As to divulging confidential communications and medical records, the Mental Health Code, supra, Secs. 748 and 750, expressly maintain the confidentiality of patient records and the privilege surrounding patient-physician communications.

In my opinion, the Mental Health Code, supra, does not permit an unconstitutional invasion of the privacy of a person who has been involuntarily confined to a hospital because of mental illness.

The last allegation is 'five to ten day incarceration for those deemed 'mentally disturbed'.'

The Mental Health Code, supra, Sec. 400(a), defines mental illness as 'a substantial disorder of thought or mood which significantly impairs judgment, behavior, capacity to recognize reality, or ability to cope with the ordinary demands of life.'

The Mental Health Code, supra, Sec. 401, defines the term 'person requiring treatment' as:

'(a) A person who is mentally ill, and who as a result of that mental illness can reasonably be expected within the near future to intentionally or unintentionally seriously physically injure himself or another person, and who has engaged in an act or acts or made significant threats that are substantially supportive of the expectation.

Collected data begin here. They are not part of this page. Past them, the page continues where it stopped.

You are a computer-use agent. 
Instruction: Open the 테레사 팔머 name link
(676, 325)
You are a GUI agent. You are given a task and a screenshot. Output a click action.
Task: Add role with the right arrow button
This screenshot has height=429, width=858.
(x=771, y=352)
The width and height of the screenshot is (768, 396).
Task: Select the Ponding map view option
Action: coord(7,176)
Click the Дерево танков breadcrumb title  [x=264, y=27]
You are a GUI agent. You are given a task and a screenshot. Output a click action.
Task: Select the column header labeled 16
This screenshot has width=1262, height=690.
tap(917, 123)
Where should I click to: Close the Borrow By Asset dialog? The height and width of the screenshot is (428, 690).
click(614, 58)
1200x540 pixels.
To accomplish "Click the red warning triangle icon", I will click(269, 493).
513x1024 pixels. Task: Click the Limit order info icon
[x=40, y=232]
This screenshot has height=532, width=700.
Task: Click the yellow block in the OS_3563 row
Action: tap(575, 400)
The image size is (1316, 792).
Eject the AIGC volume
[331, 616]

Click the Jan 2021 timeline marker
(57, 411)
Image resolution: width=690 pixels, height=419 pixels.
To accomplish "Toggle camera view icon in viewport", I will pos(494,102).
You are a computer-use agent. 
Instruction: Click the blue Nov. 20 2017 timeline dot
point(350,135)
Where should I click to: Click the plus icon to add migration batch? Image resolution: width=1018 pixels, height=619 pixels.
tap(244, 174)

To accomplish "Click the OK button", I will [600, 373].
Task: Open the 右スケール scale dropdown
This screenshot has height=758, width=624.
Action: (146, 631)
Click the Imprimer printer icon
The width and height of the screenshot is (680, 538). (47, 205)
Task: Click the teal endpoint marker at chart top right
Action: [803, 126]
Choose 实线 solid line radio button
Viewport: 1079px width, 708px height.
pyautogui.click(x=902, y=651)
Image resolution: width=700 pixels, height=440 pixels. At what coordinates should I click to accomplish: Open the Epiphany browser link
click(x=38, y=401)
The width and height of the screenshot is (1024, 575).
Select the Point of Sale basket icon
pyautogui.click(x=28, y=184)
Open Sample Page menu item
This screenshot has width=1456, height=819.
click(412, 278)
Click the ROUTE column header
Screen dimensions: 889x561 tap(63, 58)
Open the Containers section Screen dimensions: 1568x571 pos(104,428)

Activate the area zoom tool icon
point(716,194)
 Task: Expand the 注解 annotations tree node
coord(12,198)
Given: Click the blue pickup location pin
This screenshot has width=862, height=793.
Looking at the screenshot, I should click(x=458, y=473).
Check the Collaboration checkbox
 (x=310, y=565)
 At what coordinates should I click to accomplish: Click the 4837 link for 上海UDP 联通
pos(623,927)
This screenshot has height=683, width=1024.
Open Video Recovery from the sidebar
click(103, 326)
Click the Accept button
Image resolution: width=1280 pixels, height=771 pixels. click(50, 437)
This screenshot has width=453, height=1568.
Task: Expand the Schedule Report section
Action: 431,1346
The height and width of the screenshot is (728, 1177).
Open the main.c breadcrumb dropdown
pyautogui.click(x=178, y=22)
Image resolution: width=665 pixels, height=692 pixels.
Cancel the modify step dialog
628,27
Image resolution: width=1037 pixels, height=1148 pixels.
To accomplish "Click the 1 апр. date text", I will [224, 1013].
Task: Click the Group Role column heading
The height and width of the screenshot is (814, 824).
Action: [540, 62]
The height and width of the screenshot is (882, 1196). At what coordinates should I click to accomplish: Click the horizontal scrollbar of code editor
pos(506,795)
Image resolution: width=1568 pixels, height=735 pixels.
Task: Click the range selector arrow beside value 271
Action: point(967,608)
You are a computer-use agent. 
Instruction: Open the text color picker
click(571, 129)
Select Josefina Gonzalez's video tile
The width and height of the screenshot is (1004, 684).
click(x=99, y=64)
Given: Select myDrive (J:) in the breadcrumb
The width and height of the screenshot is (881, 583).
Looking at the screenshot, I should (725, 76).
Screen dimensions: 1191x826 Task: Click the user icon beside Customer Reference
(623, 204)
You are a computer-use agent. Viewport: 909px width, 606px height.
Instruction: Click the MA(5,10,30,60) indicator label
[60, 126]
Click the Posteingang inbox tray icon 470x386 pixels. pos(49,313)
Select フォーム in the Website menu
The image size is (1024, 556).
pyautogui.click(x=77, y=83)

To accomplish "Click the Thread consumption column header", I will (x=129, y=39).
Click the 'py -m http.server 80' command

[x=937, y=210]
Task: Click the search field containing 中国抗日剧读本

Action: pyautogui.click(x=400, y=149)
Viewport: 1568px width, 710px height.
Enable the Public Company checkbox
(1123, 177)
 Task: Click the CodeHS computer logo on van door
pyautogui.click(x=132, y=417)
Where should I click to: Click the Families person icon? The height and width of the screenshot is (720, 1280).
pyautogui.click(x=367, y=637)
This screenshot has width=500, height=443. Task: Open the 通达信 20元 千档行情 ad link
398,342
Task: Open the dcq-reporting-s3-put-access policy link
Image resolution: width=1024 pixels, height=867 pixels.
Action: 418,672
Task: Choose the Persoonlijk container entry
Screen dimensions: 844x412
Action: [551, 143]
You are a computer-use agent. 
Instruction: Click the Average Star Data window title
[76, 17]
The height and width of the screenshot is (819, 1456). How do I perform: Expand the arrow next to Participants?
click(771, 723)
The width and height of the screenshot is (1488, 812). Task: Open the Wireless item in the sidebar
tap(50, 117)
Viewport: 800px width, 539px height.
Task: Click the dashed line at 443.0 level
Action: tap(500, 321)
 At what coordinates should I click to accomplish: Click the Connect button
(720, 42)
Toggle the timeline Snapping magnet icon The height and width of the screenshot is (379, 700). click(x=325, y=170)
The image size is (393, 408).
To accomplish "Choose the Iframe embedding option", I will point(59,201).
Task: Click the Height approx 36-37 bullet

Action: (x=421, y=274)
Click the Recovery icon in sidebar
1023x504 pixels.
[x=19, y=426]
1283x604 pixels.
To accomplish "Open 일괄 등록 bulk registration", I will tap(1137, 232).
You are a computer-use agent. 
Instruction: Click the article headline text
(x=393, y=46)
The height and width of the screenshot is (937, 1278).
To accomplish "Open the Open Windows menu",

'(b) A person who is mentally ill, and who as a result of that mental illness is unable to attend to those of his basic physical needs such as food, clothing, or shelter that must be attended to in order for him to avoid serious harm in the near future, and who has demonstrated that inability by failing to attend to those basic physical needs.

'(c) A person who is mentally ill, whose judgment is so impaired that he is unable to understand his need for treatment and whose continued behavior as the result of this mental illness can reasonably be expected, on the basis of competent medical opinion, to result in significant physical harm to himself or others. This person shall be hospitalized only under the provisions of sections 434 through 438 of this act.'

The standard, as stated in Bell, supra, 384 F Supp at 1096, is:

'. . . Thus to validate the 'massive curtailment of liberty' which involuntary commitment occasions, the basis for commitment must lie in a threatened or actual behavior stemming from mental disorder, and of a nature which the state may legitimately control, viz., that causing harm to self or to others.'

The Mental Health Code, supra, does not authorize involuntary hospitalization for those deemed 'mentally disturbed.' Thus, the standard of the Mental Health Code, supra, is far more detailed and in accord with the dictates of Bell, supra. It does require that a person suffer a mental disorder coupled with actual or threatened causing of harm to self or to others.

To conclude, it is my opinion that the provisions of the Mental Health Code, supra, regarding the rights of mental patients to a prompt hearing, to counsel and to privacy are constitutional.